● **Available data**
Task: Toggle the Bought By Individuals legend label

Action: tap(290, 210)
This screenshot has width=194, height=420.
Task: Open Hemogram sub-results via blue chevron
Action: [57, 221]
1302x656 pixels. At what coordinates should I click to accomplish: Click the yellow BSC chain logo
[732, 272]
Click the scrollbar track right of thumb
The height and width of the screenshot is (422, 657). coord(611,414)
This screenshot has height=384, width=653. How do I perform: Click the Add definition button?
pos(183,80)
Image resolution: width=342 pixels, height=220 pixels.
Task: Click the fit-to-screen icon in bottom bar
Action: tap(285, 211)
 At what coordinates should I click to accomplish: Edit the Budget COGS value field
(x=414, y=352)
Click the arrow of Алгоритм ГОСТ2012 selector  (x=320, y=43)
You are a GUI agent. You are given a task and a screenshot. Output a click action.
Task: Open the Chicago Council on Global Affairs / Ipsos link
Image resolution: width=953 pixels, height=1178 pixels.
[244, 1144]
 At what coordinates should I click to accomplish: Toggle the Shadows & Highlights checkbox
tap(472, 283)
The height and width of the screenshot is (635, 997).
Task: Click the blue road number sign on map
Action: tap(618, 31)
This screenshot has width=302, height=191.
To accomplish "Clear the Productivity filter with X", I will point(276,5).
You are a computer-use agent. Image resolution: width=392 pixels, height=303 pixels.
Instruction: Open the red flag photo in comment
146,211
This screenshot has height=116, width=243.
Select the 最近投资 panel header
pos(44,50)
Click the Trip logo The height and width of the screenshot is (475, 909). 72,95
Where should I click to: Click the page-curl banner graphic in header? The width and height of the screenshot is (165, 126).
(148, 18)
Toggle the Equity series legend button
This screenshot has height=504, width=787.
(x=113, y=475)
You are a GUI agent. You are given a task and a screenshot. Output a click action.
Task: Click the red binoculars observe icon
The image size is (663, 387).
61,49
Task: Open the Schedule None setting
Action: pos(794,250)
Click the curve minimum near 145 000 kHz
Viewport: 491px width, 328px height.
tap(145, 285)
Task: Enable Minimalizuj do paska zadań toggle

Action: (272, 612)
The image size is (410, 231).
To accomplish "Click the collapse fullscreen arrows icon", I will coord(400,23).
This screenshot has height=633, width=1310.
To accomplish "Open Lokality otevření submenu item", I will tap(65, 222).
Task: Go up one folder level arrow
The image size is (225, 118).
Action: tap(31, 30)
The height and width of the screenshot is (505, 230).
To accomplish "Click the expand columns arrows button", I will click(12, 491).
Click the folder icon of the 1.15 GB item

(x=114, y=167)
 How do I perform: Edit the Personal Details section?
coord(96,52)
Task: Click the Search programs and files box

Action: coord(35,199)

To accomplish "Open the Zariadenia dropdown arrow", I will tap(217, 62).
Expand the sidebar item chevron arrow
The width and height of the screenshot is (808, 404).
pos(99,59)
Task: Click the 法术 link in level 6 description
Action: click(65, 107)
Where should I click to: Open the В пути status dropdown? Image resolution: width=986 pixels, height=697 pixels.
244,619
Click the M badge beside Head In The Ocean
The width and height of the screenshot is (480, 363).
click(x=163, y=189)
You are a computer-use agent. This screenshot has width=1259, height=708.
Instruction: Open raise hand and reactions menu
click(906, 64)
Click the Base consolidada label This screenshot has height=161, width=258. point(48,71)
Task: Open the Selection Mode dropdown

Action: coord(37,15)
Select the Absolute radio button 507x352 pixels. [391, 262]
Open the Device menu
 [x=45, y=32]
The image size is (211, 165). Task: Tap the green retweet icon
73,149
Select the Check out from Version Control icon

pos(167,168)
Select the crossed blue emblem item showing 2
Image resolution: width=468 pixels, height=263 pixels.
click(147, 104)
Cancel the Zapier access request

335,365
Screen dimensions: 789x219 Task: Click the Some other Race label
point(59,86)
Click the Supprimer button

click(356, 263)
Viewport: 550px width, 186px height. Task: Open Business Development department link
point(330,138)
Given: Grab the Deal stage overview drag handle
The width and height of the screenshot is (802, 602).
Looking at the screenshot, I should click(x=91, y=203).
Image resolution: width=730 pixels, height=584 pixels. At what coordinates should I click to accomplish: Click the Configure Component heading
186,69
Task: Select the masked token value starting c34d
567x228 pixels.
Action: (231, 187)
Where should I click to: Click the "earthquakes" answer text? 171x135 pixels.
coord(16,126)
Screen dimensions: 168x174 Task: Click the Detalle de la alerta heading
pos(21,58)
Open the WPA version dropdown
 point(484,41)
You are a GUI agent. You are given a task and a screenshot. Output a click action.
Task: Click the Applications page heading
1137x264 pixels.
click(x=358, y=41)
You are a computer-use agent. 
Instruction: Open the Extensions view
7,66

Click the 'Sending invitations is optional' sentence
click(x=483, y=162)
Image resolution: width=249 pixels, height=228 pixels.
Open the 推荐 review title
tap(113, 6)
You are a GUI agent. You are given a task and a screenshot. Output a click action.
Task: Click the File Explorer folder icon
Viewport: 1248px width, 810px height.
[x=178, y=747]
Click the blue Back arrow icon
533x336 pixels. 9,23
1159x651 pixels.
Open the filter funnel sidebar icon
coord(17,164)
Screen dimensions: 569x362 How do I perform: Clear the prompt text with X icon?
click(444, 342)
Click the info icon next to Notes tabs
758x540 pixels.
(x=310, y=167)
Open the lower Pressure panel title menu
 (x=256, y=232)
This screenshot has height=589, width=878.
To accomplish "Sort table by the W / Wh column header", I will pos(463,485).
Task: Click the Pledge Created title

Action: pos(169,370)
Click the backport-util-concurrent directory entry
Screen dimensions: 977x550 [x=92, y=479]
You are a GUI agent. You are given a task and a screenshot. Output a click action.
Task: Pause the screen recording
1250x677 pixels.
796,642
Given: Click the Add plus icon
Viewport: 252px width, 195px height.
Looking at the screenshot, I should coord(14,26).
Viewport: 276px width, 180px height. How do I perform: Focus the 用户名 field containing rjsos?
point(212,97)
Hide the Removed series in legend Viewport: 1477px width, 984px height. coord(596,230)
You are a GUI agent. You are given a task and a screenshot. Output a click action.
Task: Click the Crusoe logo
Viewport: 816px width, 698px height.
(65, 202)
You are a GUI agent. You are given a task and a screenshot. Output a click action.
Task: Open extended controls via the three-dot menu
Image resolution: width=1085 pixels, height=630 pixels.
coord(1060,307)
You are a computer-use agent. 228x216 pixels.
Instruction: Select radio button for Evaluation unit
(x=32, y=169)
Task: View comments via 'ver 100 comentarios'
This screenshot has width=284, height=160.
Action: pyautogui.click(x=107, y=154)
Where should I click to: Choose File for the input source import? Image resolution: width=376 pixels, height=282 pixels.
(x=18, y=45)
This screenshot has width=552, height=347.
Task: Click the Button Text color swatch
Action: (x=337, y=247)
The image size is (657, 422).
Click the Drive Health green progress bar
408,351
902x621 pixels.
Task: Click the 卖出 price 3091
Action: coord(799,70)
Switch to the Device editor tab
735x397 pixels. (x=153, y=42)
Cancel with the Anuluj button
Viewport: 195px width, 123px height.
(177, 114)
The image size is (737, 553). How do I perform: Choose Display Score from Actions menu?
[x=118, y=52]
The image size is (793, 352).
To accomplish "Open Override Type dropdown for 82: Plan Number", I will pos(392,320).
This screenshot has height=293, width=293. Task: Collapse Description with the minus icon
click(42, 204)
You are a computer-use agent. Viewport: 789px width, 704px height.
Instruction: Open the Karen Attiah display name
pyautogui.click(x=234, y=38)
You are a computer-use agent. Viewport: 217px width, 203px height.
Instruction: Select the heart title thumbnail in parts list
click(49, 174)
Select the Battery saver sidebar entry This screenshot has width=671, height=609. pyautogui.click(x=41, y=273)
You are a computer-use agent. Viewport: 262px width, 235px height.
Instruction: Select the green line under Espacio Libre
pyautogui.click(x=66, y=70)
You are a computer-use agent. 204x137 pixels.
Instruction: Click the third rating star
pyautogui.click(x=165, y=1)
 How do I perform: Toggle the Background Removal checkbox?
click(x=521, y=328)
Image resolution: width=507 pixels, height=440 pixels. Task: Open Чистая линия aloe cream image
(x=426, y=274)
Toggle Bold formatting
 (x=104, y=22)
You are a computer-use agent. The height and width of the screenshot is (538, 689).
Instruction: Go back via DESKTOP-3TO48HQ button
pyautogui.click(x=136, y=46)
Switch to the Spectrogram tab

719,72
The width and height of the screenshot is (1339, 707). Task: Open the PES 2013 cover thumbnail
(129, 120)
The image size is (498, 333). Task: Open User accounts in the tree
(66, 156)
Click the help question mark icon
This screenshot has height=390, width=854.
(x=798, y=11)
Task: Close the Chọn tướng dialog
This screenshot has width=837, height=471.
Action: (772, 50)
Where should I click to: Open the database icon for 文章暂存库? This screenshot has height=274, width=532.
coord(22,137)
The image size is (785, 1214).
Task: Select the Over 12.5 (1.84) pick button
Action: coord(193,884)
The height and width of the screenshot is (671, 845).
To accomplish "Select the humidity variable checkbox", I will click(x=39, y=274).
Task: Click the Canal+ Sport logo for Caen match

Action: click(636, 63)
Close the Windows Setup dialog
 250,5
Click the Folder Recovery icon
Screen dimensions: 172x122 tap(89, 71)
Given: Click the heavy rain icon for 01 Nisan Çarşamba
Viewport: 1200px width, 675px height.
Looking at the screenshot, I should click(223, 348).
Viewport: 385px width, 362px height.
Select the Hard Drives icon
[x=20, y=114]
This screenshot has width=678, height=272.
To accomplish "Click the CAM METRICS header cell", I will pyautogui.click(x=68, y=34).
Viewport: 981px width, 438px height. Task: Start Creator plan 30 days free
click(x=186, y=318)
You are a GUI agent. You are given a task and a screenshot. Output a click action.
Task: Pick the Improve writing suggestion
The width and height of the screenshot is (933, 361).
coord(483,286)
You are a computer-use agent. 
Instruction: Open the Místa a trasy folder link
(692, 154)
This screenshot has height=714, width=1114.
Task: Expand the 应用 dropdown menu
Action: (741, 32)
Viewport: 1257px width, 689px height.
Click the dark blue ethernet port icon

● **What to do**
All that is needed is the exact run of lines above from the line containing "Select the Absolute" through the line containing "Select the crossed blue emblem item showing 2", both of them included.

● **Answer section**
Select the Absolute radio button 507x352 pixels. [391, 262]
Open the Device menu
 [x=45, y=32]
The image size is (211, 165). Task: Tap the green retweet icon
73,149
Select the Check out from Version Control icon

pos(167,168)
Select the crossed blue emblem item showing 2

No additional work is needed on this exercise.